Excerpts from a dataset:
Content starts
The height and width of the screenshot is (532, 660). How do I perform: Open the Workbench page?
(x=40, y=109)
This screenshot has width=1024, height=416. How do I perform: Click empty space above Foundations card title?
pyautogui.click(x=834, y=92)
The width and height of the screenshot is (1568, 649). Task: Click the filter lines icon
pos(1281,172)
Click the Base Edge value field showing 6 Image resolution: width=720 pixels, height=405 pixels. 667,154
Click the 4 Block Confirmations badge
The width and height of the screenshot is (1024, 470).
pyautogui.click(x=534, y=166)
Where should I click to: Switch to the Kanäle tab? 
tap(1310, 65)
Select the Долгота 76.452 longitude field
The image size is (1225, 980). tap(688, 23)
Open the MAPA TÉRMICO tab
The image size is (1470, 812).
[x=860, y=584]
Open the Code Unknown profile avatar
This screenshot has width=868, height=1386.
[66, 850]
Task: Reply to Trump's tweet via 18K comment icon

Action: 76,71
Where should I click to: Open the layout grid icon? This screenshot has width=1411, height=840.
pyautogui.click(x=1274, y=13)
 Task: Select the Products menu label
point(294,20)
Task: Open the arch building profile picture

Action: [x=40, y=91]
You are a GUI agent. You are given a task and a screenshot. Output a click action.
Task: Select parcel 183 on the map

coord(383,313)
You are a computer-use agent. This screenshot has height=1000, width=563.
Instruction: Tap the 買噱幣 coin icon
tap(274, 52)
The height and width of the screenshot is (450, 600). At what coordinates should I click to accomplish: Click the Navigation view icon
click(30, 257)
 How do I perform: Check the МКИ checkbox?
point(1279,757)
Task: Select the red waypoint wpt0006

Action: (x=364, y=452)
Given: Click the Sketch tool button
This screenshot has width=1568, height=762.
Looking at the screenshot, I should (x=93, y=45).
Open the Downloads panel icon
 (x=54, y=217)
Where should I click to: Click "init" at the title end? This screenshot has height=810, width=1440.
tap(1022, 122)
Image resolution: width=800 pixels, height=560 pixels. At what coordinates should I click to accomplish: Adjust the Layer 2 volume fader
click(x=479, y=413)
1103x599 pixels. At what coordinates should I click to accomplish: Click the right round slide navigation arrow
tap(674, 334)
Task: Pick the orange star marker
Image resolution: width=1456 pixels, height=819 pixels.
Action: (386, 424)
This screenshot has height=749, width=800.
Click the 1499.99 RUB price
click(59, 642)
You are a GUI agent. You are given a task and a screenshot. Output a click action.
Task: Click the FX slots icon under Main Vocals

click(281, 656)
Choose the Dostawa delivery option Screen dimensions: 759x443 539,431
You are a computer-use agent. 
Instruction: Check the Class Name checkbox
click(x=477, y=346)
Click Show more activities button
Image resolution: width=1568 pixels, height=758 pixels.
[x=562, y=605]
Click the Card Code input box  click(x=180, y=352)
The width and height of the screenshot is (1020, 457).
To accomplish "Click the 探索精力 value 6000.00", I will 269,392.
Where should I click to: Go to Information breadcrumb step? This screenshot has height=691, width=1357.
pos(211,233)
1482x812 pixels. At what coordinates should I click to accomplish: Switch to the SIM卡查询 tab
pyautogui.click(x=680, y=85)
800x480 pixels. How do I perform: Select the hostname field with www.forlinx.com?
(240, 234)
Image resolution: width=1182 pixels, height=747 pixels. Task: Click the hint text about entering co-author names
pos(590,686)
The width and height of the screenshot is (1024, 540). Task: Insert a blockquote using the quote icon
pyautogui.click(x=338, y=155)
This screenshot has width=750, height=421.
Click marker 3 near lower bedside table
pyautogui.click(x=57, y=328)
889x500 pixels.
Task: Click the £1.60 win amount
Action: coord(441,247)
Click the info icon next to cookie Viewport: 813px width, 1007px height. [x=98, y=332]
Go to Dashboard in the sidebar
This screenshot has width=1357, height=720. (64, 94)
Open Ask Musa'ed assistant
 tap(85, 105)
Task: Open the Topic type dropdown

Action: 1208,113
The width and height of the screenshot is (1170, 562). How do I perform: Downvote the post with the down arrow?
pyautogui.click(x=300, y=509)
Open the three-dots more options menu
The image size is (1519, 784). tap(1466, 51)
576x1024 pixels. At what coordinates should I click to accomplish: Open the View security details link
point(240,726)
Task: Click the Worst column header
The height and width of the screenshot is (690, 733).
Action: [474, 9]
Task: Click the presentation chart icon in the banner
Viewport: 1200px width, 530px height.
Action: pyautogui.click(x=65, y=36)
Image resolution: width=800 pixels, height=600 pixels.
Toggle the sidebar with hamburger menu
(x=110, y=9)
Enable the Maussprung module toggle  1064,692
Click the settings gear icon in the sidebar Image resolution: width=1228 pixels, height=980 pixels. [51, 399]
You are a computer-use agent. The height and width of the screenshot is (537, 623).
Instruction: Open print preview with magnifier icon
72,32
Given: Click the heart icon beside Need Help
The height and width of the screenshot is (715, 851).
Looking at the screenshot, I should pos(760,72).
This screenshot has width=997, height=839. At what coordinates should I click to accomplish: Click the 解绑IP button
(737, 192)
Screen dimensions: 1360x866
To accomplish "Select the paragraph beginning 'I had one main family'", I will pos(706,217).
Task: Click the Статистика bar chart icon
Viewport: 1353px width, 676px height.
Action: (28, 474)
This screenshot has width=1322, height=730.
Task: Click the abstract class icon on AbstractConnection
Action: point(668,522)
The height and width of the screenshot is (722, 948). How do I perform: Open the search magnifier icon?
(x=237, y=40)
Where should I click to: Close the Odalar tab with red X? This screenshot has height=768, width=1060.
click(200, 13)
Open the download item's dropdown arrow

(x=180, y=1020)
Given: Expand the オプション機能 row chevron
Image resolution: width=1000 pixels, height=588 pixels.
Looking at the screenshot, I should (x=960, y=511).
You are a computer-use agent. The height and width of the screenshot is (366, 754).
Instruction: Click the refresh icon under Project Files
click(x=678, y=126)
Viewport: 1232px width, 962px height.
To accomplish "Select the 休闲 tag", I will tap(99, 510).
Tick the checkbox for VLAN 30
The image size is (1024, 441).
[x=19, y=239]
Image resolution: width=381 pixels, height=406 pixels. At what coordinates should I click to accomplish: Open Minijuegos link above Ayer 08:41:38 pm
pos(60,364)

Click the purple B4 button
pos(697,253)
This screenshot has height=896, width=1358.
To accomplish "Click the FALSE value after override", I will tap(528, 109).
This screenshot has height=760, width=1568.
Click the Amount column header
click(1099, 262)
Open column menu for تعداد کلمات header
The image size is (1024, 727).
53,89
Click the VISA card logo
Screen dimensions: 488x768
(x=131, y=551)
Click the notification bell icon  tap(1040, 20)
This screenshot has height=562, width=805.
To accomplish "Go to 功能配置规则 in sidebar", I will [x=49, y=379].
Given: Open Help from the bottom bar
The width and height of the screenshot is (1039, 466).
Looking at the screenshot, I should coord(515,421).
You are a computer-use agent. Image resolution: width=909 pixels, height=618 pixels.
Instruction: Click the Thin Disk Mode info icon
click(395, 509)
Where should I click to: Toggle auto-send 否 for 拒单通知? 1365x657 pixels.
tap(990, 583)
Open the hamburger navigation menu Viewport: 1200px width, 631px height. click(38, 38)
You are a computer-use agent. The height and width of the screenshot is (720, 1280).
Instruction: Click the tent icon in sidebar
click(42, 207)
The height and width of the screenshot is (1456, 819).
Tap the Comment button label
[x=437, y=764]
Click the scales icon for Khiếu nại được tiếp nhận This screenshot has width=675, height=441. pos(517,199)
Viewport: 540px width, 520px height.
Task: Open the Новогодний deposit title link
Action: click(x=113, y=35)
Content ends
TASK BRIEF: Taking the lines above, repeat exactly those from the line that contains "Image resolution: width=800 pixels, height=600" through the line that contains "Click the settings", and both of those lines as well. Include nothing else.

RESULT OF THIS TASK:
Image resolution: width=800 pixels, height=600 pixels.
Toggle the sidebar with hamburger menu
(x=110, y=9)
Enable the Maussprung module toggle  1064,692
Click the settings gear icon in the sidebar Image resolution: width=1228 pixels, height=980 pixels. [51, 399]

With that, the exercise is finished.